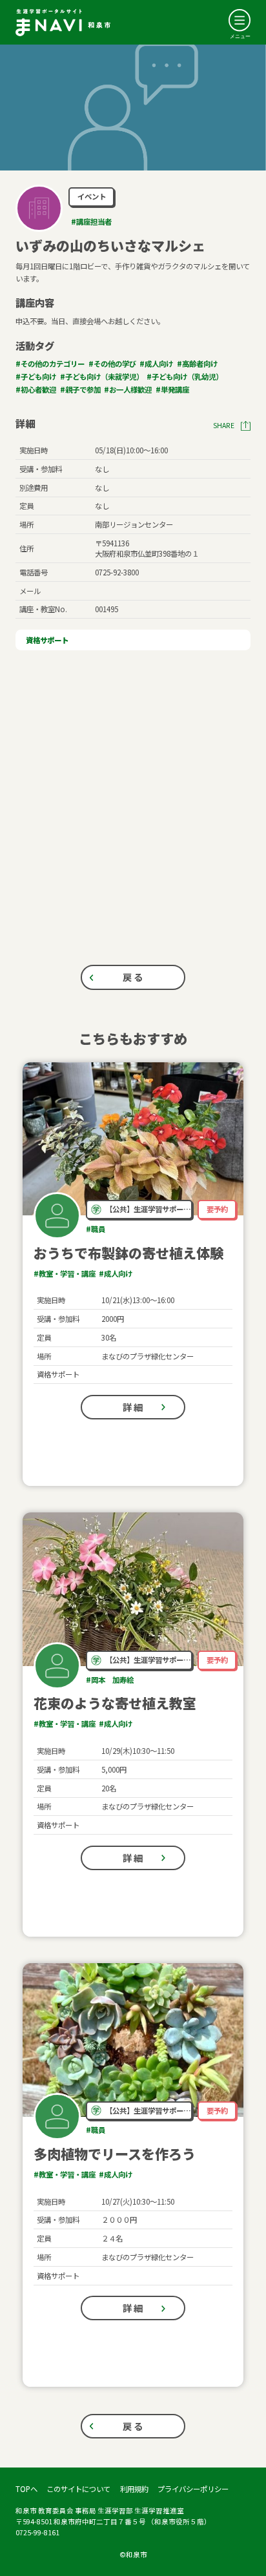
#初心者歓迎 (35, 389)
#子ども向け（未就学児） (101, 376)
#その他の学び (112, 363)
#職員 (95, 1229)
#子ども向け (35, 376)
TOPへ (26, 2489)
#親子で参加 (80, 389)
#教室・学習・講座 (65, 1273)
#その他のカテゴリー (50, 363)
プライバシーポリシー (193, 2489)
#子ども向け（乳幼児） (185, 376)
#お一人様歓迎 (128, 389)
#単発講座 (172, 389)
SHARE (223, 425)
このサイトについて (78, 2489)
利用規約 (134, 2489)
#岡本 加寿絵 (110, 1679)
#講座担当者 (91, 221)
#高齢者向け (197, 363)
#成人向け (156, 363)
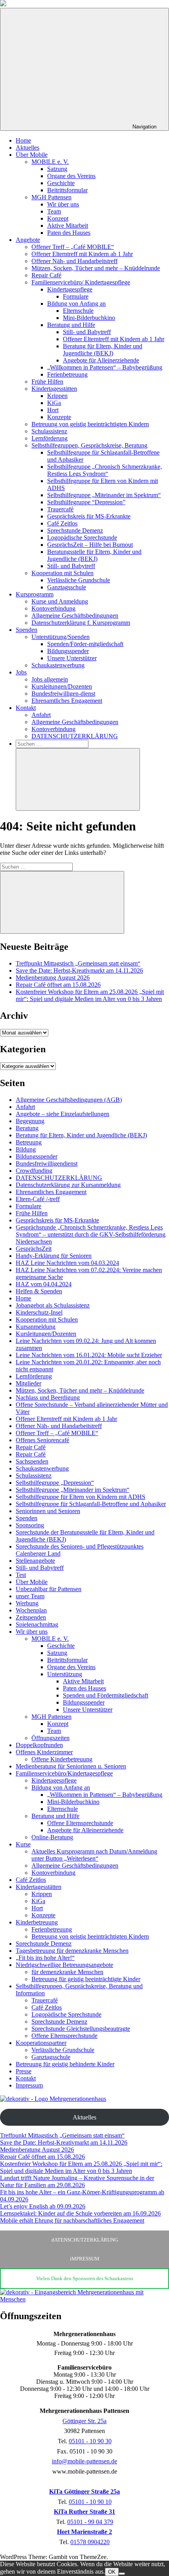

━━━━

### WORK TO BE COMPLETED
No pictures go in the copy. Retype exactly the lines from the one with "#その他のカテゴリー (50, 363)" through the last line of the entries above, both included, and nothing more.

### FINAL ANSWER
#その他のカテゴリー (50, 363)
プライバシーポリシー (193, 2489)
#子ども向け（乳幼児） (185, 376)
#お一人様歓迎 (128, 389)
#単発講座 (172, 389)
SHARE (223, 425)
このサイトについて (78, 2489)
利用規約 (134, 2489)
#岡本 加寿絵 (110, 1679)
#講座担当者 (91, 221)
#高齢者向け (197, 363)
#成人向け (156, 363)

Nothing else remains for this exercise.